Gekozen fragment:
^^^^^^^^^^^^^^^^
• Het was niet uit liefde, het was om je geld…, Pauline Beran, Zichtlijnen 68, januari 2000

    Collectieve arbeidsovereenkomsten in het theater Dat er ook voor podiumkunstenaars CAO's bestaan lijkt tegenwoordig vanzelfsprekend.

    De kunstensector wordt immers ook in allerlei andere opzichten gezien als een gebied waarop dezelfde, door economische wetmatigheden gedomineerde gebruiken en structuren behoren te bestaan als in de rest van de wereld, waar écht van marktwerking sprake is.

    Toch is de geschiedenis van de collectieve arbeidsovereenkomst in de culturele sector nog betrekkelijk jong, zo blijkt uit het proefschrift waarmee de econoom Berend Jan Langenberg onlangs promoveerde aan de Erasmus Universiteit in Rotterdam. De voor dit soort regelingen nodige organisatiegraad en de bijbehorende solidariteit moesten vaak moeizaam bevochten worden, en de manier waarop de wereld van de gesubsidieerde (podium)kunsten in elkaar zit maakt een duidelijk onderscheid tussen werkgevers en werknemers die ieder voor hun eigen belang strijden vaak moeilijk.

    Promoties: 1899, 1999
    In 1899, een eeuw geleden, promoveerde mr N.C. Vogel aan de Universiteit van Amsterdam tot doctor in de rechtswetenschap op het onderwerp: De arbeidsovereenkomst van tooneelisten.

    Tal van kwesties worden hierin onderzocht. In 'afdeeling 1' (Aard en begrip van het tooneelcontract) vraagt de geleerde zich onder andere af: 'Is de tooneelist een dienstbode? Zo neen, door welke wetsbepalingen wordt dan zijn contract geregeld?'

    Precies een eeuw later promoveert Berend Jan Langenberg op het onderwerp: Collectief arbeidsvoorwaarden-overleg in de culturele sector. Het ontstaan van een institutie.

    Langenberg is geen jurist, maar econoom.

    Hoewel hij zich niet afvraagt of de 'tooneelist' economisch gezien een dienstbode is, zijn er in dit proefschrift diverse citaten te vinden, afkomstig van mensen werkzaam ten behoeve van kunst en cultuur, die hetzelfde je-valt-van-je stoel-af-effect op de lezer hebben.

    Neem nu het College van Rijksbemiddelaars. Dit overheidslichaam had in de jaren na de Tweede Wereldoorlog de bevoegdheid om in alle sectoren van maatschappelijke activiteit bindende salarisregelingen op te leggen. De orkestenwereld was een van de bedrijfstakken waar dit middel (tot ongenoegen van het College zelf) gedurende lange tijd gehanteerd bleef, omdat er geen CAO tot stand kwam.
^^^^^^^^^^^^^^^^
Aangeleverd materiaal:
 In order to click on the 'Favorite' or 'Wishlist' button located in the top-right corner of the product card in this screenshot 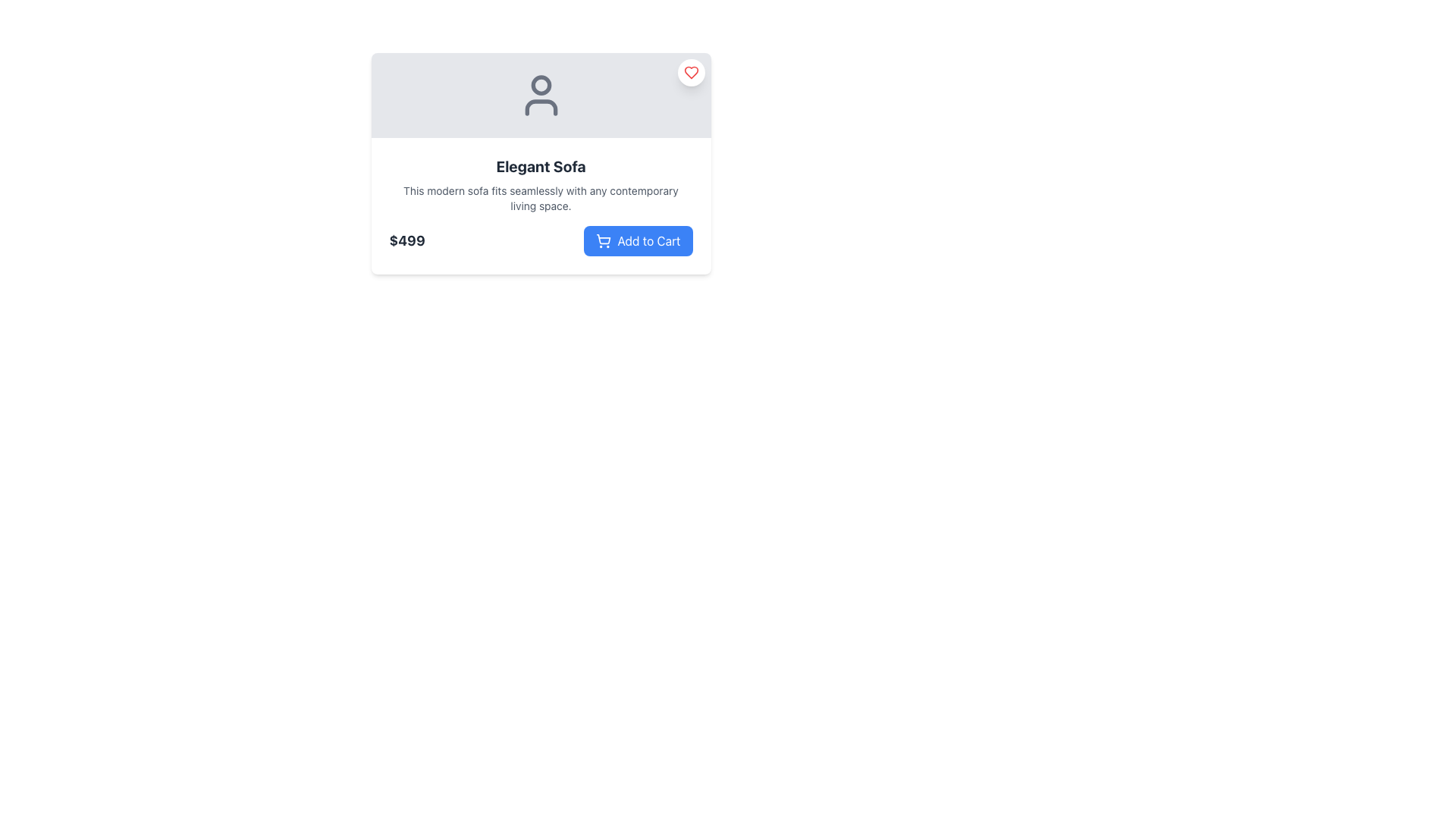, I will do `click(690, 73)`. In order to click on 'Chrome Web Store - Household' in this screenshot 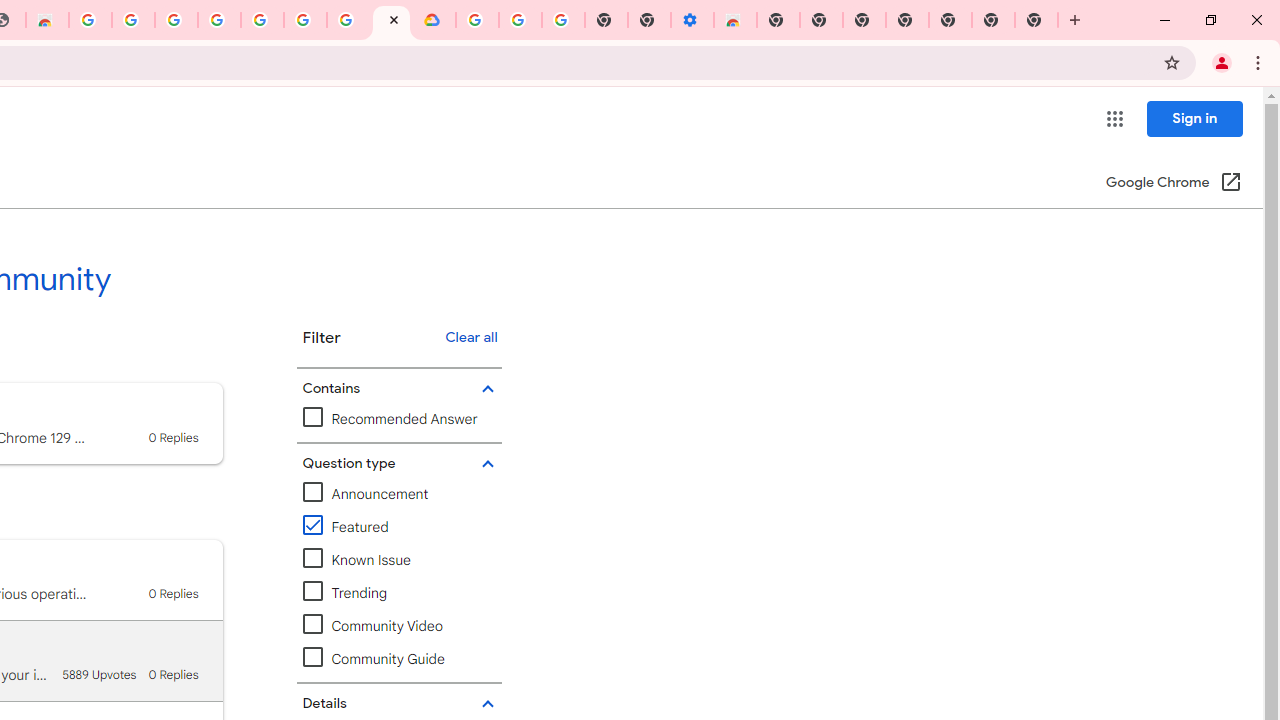, I will do `click(47, 20)`.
^^^^^^^^^^^^^^^^
Wat je doet:
- 1) Beantwoord over de tekst over cao's in het theater:
(a) Aan welke universiteit promoveerde Berend Jan Langenberg?
(b) In welk jaar promoveerde mr N.C. Vogel?
(c) Welke bevoegdheid had het College van Rijksbemiddelaars in de jaren na de Tweede Wereldoorlog?
- 2) Ga verder met de tekst over cao's in het theater, te beginnen na de laatste zin.
De regels staan los van de tekst over cao's in het theater.

Verwachte uitkomsten:
- 1)
(a) Aan de Erasmus Universiteit in Rotterdam.
(b) In 1899.
(c) Het mocht in alle sectoren van maatschappelijke activiteit bindende salarisregelingen opleggen.

- 2)
    In 1947 bestudeert een medewerker van het College een voorstel voor een salarisregeling voor de orkestmusici. Hij noteert:

    'In het bezit van al deze gegevens zal het nog moeilijk zijn om uit te maken met wie we deze musici zouden moeten vergelijken (kantoorbedienden of geschoolden in de metaalnijverheid?).'

    Alleen al om dit soort citaten en de talloze andere anekdotes over de naoorlogse ontwikkelingen in werkgevers- en werknemersland in de sectoren van de orkesten, het toneel, de dans en de musea en met de overheid als altijd aanwezige op voor- of achtergrond, is het proefschrift een aangename 'must'.

    Zelf was ik vanuit de NVT en de BTT, en vervolgens vanuit de Kunstenaarsorganisatie NVV betrokken bij de onderhandelingen met de VNT over de CAO's gesubsidieerd toneel en theatertechniek. Vanuit dat verleden heb ik het proefschrift uiteraard met meer dan gemiddelde belangstelling gelezen. Ik heb me bij de bespreking ervan voor dit tijdschrift beperkt tot voorbeelden die Langenberg uit de toneelsector naar voren brengt.

    Overigens passeren ook de toneeltechnici in het proefschrift de revue. Zij wijken in hoge mate af van hetgeen Langenberg als verklaringen aanvoert voor het late totstandkomen van CAO's in de kunsten. Waarom? Naar mijn mening omdat zij geen kunstenaar zijn en er over hun arbeidsvoorwaarden kon worden onderhandeld op een manier die veel meer leek op wat in andere takken van dienstverlening en industrie gebruikelijk is.

    CAO's in de kunsten? Onmogelijk!
    Het onderwerp van het proefschrift luidt geparafraseerd:

    Hoe is het mogelijk dat er in de wereld van kunst en cultuur CAO's zijn ontstaan?

    Denkt u aan de CAO Nederlandse Orkesten, aan de CAO Nederlands Theater, aan de CAO Dans. En de vele andere CAO's op het gebied van de voornamelijk gesubsidieerde kunst en cultuur (in totaal dertien). De laatste twintig jaar is er een explosieve toename van het aantal CAO's.

    Terwijl alles daar volgens de gangbare economische theorieën tegen pleit.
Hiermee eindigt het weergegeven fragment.